● **DIRECTIONS**: Your reply should consist only of the lines from the one with "Given: Click the Access Document button" through the end of the entries, transcribed exactly. Pictures stay out.

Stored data
· · ·

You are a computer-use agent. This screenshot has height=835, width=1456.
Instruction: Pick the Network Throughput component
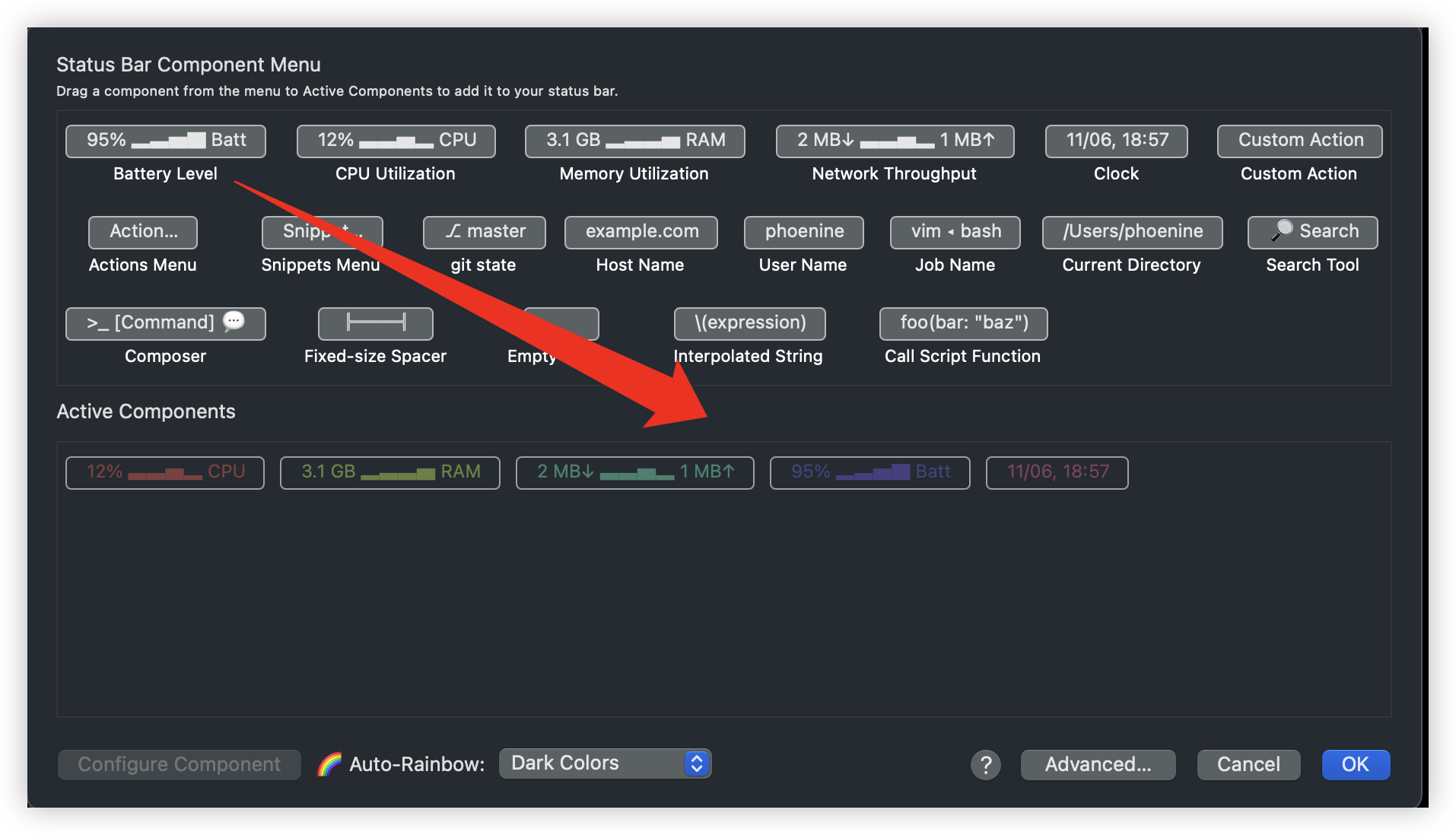click(x=895, y=141)
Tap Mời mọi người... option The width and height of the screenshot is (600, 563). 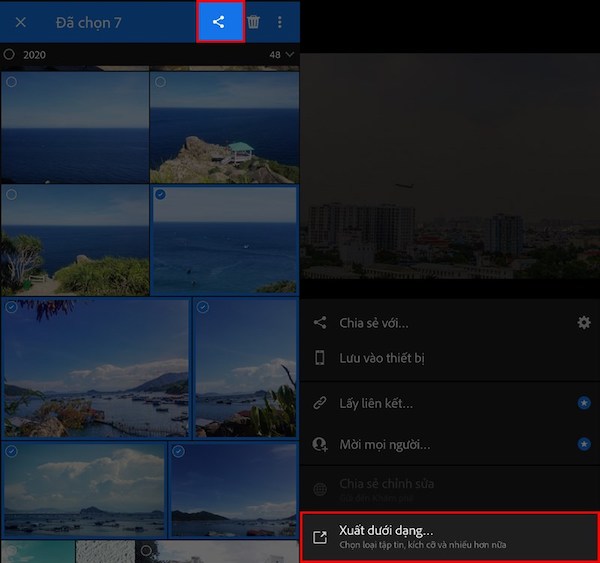click(x=384, y=443)
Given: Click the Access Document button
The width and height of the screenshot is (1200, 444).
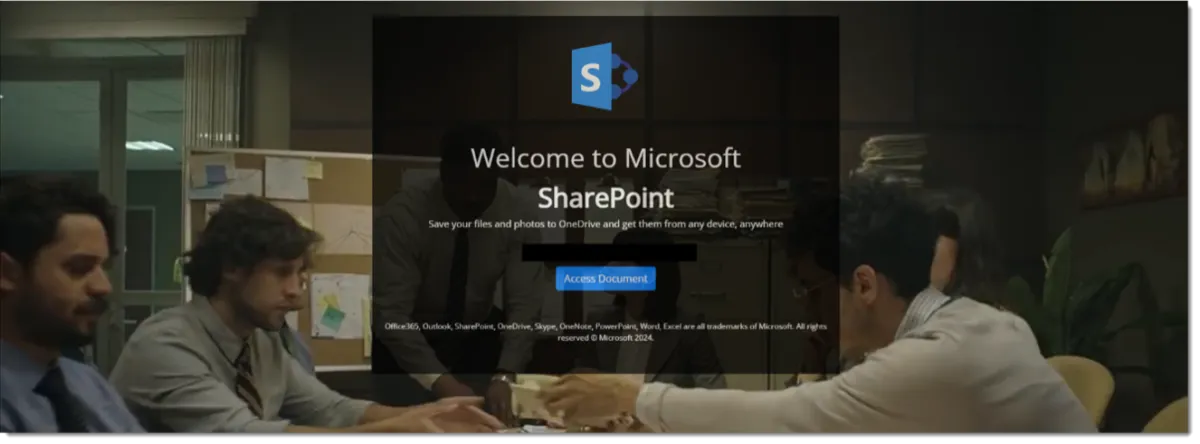Looking at the screenshot, I should coord(606,278).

· · ·

● **THE COMPLETED TASK**:
Given: Click the Access Document button
The width and height of the screenshot is (1200, 444).
Looking at the screenshot, I should coord(606,278).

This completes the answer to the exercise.